A free service for the uninsured. Where men, women and children queued all night, in the cold – 2,000 deep by the morning, waiting for basic health checks.

‘I have been saddened as many of our medical leaders, who should be standing up to be counted, instead are quiet or worse, still not understanding what the stakes are.

‘Some say “Whilst Rome burns . . .” could never be so apt than in this building.

‘Since the start of these “reforms” we have had two pauses. Both shams resulting in cosmetic changes only.

‘For example “Any Willing” to “Any Qualified provider,” and “GP Commissioning Groups” to “Clinical Commissioning Groups”.

‘And now . . . cosmetic changes to Regulation 75 “Promotes competition” to “prohibits anti-competitive behaviour”.

‘So note well, and no scaremongering here. . .in England, in less than two weeks, we are about to change the rules forever.
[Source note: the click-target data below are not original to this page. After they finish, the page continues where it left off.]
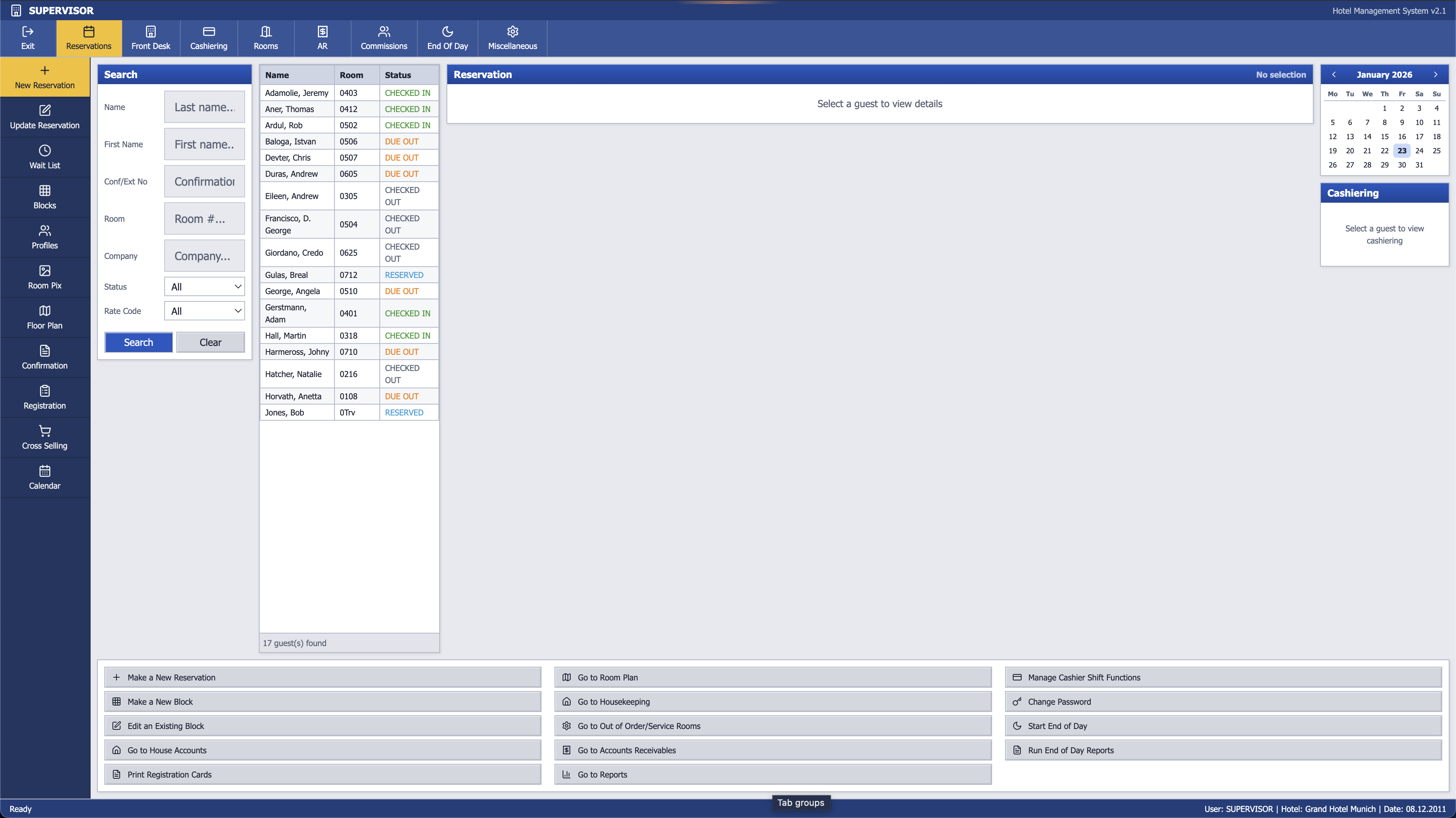The image size is (1456, 818).
Task: Open the Room Pix sidebar icon
Action: click(44, 271)
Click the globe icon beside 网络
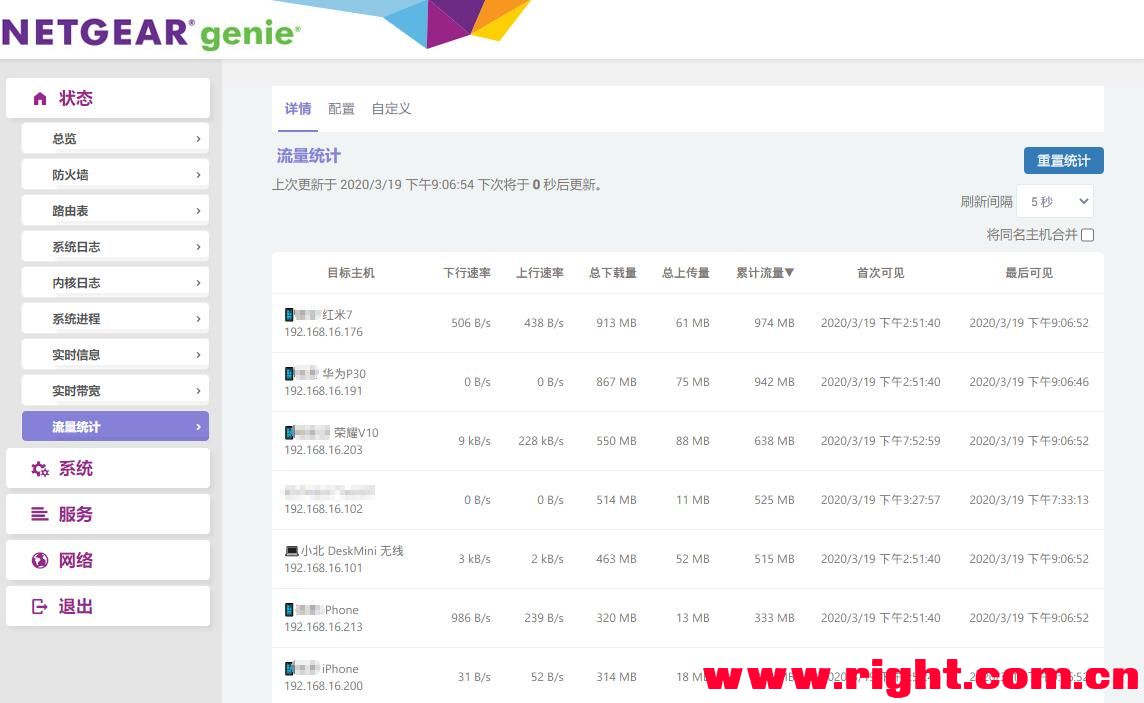Screen dimensions: 1144x703 pos(40,560)
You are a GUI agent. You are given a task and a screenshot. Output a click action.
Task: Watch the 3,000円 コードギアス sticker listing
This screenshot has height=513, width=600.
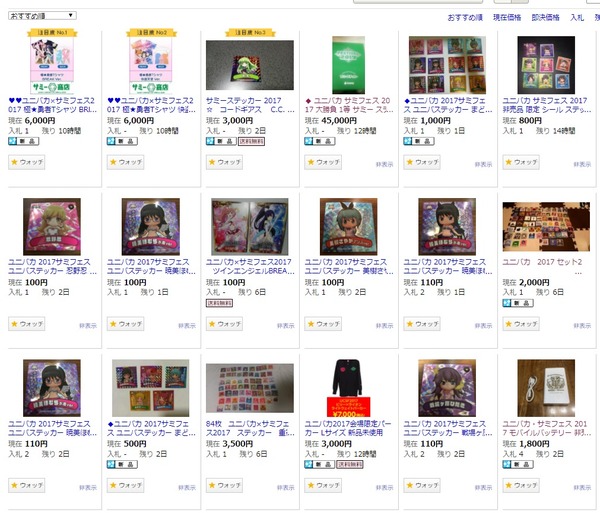tap(224, 162)
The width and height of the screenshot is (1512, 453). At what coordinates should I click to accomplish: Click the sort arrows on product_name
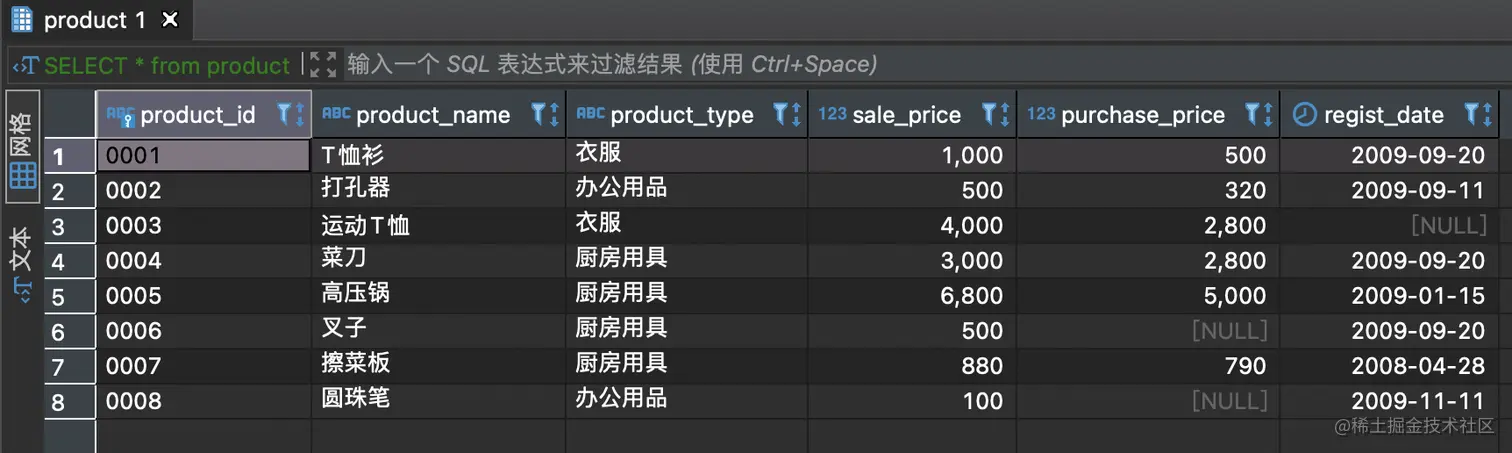tap(554, 114)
No big bangbut a slow burn.

‘We are about to unleash the framework that allows for wholesale privatisation of the Supply, Planning, Organisation, Finance an Distribution of our health care.

‘Introducing structures borrowed from an American insurance industry notorious for its high cost and unfairness.
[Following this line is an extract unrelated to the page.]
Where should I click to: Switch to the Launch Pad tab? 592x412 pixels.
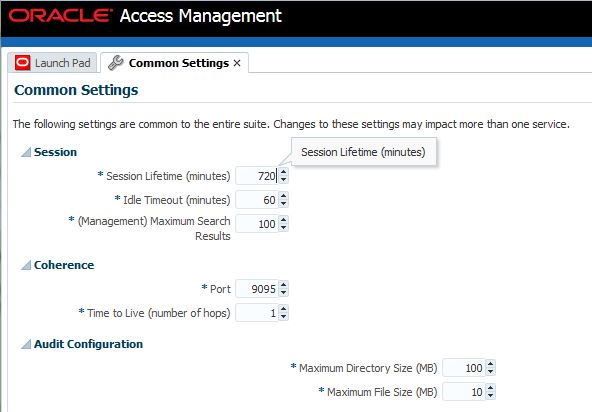point(52,63)
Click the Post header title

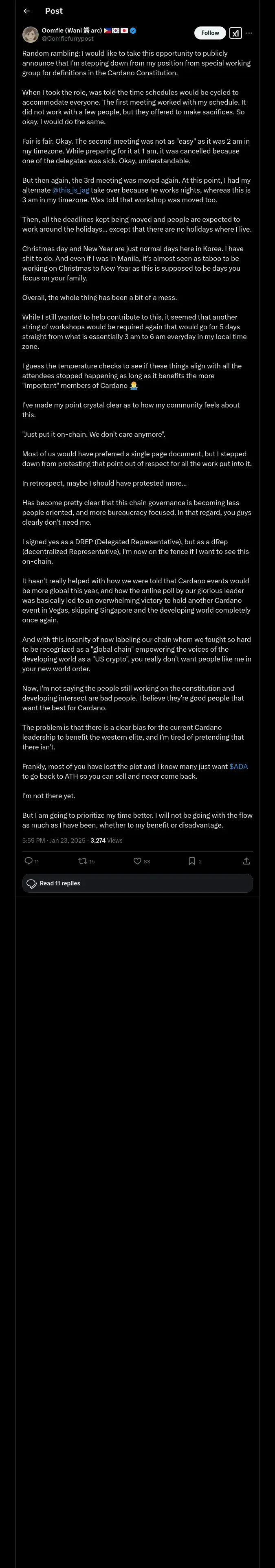coord(54,11)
‘We will all be the worse off for it. The tax-payer, the well, but especially the sick, who will have a combination of reduced services, exclusions, and pre-authorisation hoops to jump through.

‘This privatisation – hidden under the trusted NHS logo – so blatantly seen by adverts for “free-digital hearing aids” on the side of bus stops.
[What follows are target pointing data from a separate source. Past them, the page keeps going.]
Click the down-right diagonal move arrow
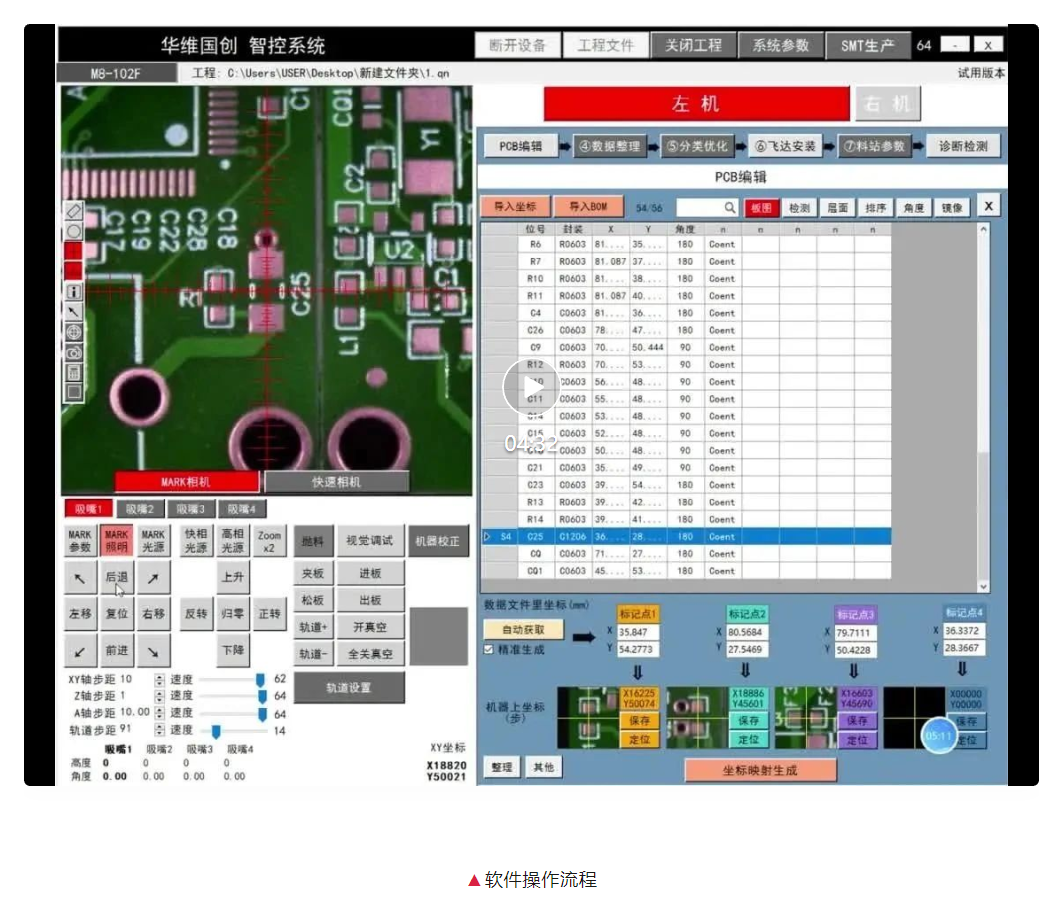 [153, 651]
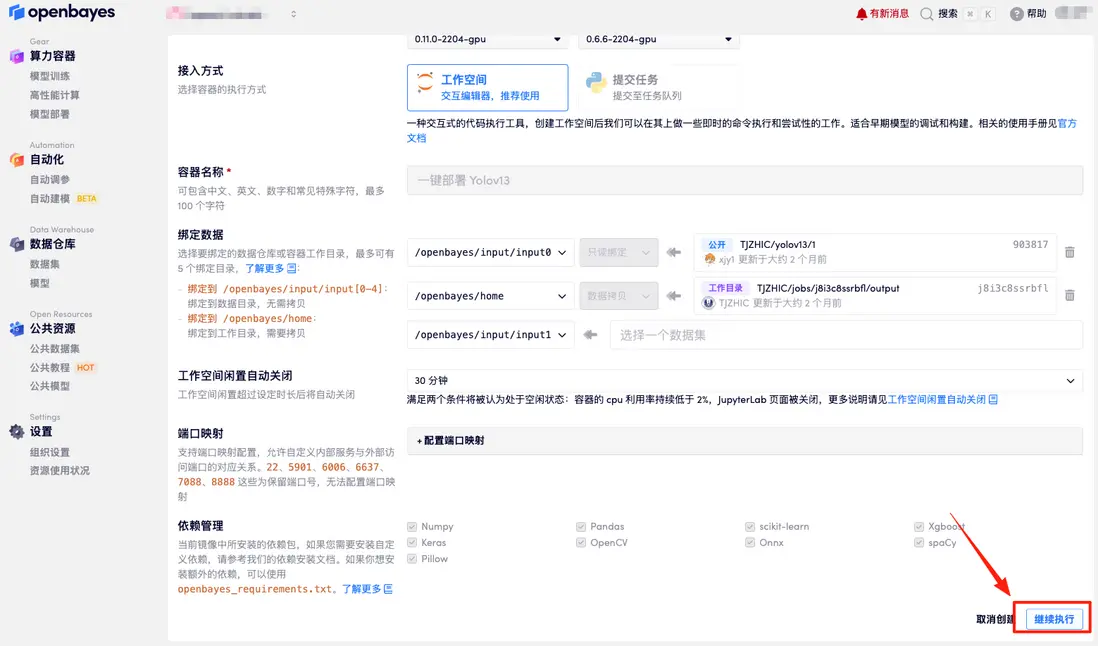Click the 继续执行 continue button
Viewport: 1098px width, 646px height.
click(1053, 618)
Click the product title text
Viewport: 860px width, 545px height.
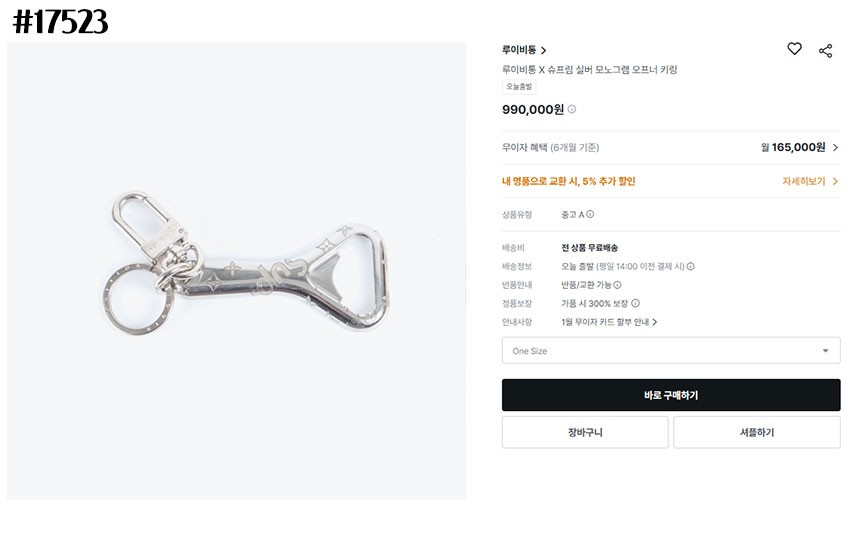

‘In future, no single organisation will be responsible for ensuring all an area’s health care is covered, and it will no longer be clear who should be held accountable when things go wrong.

‘Our relationship with our doctor will change when for-profit companies run more services.

‘As a patient we will no longer necessarily come first: how can we feel confident that our doctor is putting us first when he or she is a for-profit company employee?

‘So where now? Many have asked where should we go now?

‘I say to my GP colleagues, “Focus on the day job, on providing excellent care to their patients, on being kind and compassionate, on provider reform, joining together with other practices and helping each other with respect to the health service”.’

‘We must call for reinstatement of the NHS.

‘We must restore the democratic and legal basis of the NHS and the Secretary of State’s duty to provide comprehensive health services and restore the legal and democratic basis of the NHS and the citizens’ rights ultimately to hold the Secretary of State to account.

‘We must restore the Secretary of State’s duty to provide the NHS in England and give him or her ministerial powers of direction and planning in order that the duty can be properly discharged.

‘If these do not happen it will be the biggest failure of British democracy in living memory.

‘No-one voted for NHS privatisation, it’s not in the Coalition agreement, it will squander money. It will harm us.

‘We must all stand up now and be counted – before it is too late.’ Dr Gerada concluded.